Rows from a screen grounding dataset.
- - - - - - -
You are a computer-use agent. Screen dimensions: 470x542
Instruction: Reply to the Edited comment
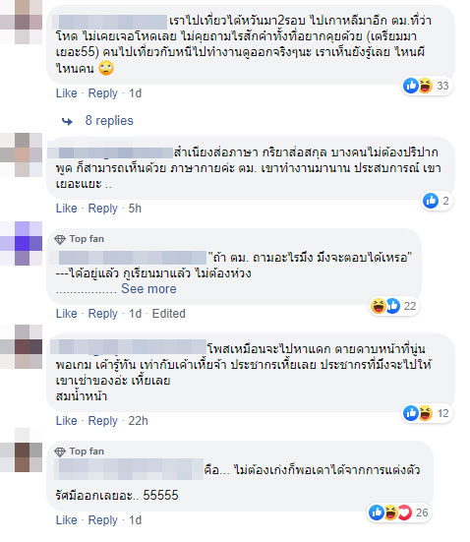coord(102,314)
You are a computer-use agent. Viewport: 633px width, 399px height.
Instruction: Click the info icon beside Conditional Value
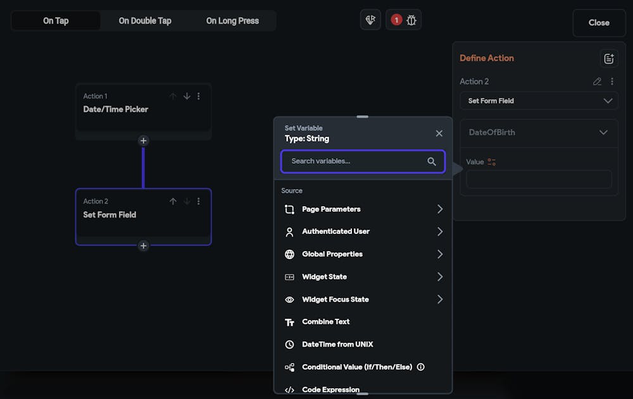pyautogui.click(x=421, y=367)
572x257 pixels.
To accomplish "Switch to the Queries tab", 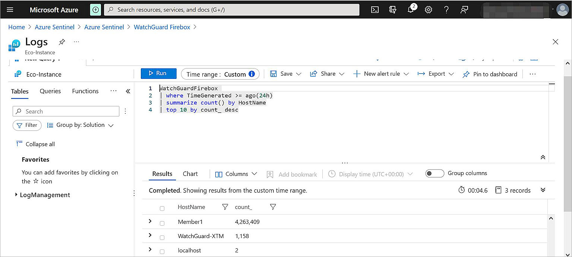I will pos(50,91).
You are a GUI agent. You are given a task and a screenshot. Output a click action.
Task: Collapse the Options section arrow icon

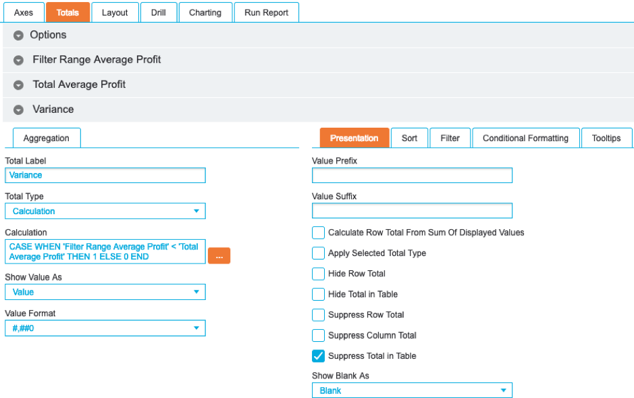click(18, 35)
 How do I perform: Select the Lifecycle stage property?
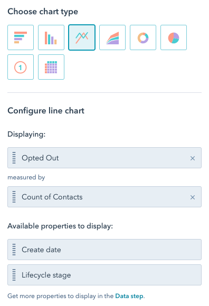pos(105,275)
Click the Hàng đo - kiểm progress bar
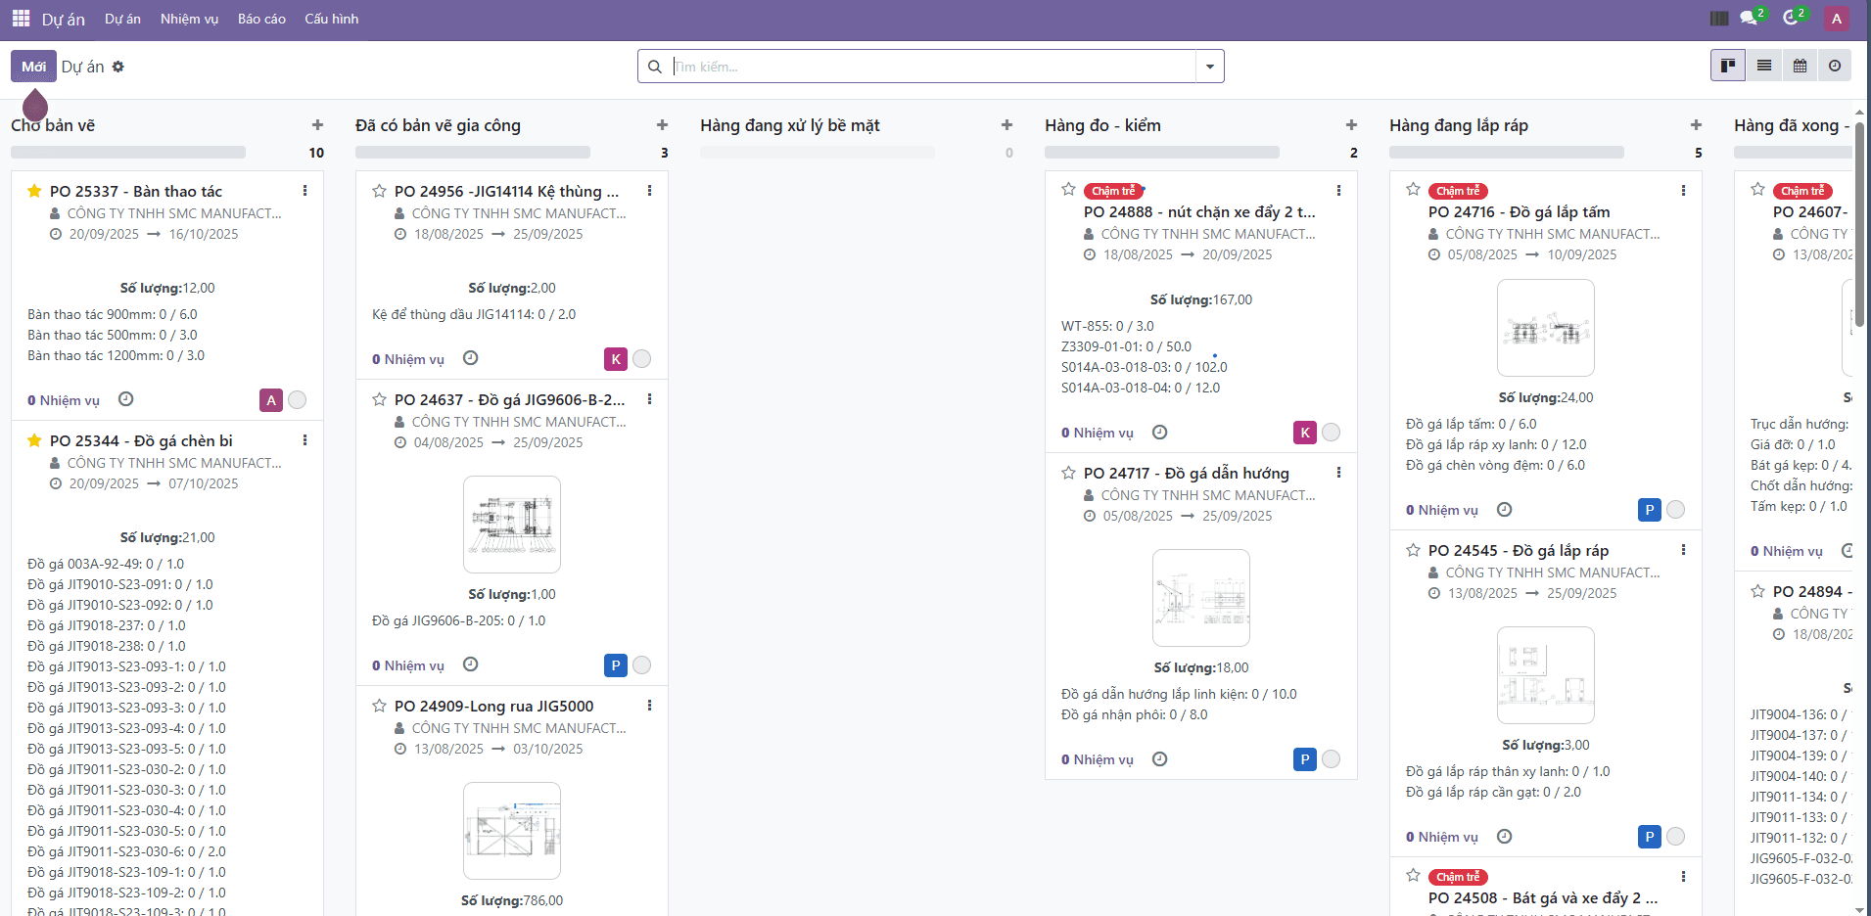This screenshot has width=1871, height=916. tap(1161, 153)
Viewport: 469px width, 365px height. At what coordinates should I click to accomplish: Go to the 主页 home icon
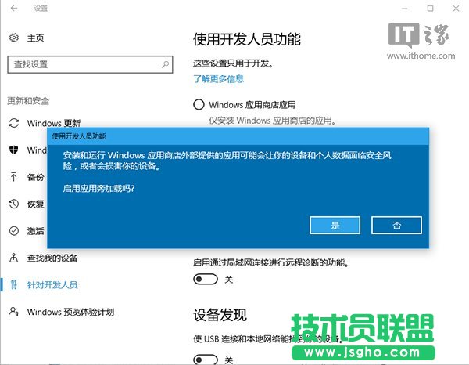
- - - - - - -
Stated goal.
Write the lines as a JSON list of strings, one string per line and with blank lines omitted, starting with the line that contains "Click the Hàng đo - kiểm progress bar" and continuing through the end of the material. Leave the pictures out of the answer.

Output of the task.
[
  "Click the Hàng đo - kiểm progress bar",
  "This screenshot has width=1871, height=916. tap(1161, 153)",
  "Viewport: 469px width, 365px height. At what coordinates should I click to accomplish: Go to the 主页 home icon"
]